◆ **What to work on**
From the records below, copy out exactly the lines from the one containing "Given: Switch to the Device Settings tab" to the one containing "Screen dimensions: 593x539", both included. Add nothing else.

━━ Material for this exercise

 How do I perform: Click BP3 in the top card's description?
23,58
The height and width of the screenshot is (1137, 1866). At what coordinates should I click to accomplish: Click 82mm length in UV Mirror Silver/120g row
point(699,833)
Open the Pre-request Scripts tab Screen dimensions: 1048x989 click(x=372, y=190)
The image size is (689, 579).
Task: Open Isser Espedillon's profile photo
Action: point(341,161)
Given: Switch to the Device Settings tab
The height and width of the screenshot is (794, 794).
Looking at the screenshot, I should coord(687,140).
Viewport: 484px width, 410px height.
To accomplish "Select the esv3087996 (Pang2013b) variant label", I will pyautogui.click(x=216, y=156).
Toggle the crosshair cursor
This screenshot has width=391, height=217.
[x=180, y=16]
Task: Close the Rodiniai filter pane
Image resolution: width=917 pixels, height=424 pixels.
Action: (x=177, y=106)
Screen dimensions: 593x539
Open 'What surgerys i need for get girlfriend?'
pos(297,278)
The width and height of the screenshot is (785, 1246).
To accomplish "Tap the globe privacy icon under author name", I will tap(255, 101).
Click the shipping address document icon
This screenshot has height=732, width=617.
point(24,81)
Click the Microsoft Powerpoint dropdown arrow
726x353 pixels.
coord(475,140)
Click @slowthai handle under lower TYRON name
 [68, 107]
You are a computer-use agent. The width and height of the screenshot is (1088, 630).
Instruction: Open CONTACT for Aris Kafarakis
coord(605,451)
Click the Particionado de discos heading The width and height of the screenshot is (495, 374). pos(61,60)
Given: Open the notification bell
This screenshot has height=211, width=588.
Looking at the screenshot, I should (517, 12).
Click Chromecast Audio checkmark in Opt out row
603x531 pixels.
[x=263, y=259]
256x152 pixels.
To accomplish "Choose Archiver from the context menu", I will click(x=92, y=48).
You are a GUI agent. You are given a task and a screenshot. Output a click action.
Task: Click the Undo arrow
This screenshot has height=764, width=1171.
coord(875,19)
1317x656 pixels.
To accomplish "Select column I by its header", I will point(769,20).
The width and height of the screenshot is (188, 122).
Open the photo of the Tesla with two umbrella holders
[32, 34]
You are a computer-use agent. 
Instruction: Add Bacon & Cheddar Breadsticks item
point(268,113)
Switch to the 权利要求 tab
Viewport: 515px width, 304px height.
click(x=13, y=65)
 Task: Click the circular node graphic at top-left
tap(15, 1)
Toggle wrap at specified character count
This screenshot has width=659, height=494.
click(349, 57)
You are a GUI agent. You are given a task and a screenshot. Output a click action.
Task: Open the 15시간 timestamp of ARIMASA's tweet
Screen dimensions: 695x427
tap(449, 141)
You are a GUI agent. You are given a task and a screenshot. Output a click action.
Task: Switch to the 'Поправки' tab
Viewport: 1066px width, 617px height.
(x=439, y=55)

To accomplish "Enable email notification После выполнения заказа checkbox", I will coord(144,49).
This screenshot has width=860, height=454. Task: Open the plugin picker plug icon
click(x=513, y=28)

━━━━

◆ **Result**
Given: Switch to the Device Settings tab
The height and width of the screenshot is (794, 794).
Looking at the screenshot, I should coord(687,140).
Viewport: 484px width, 410px height.
To accomplish "Select the esv3087996 (Pang2013b) variant label", I will pyautogui.click(x=216, y=156).
Toggle the crosshair cursor
This screenshot has width=391, height=217.
[x=180, y=16]
Task: Close the Rodiniai filter pane
Image resolution: width=917 pixels, height=424 pixels.
Action: (x=177, y=106)
Screen dimensions: 593x539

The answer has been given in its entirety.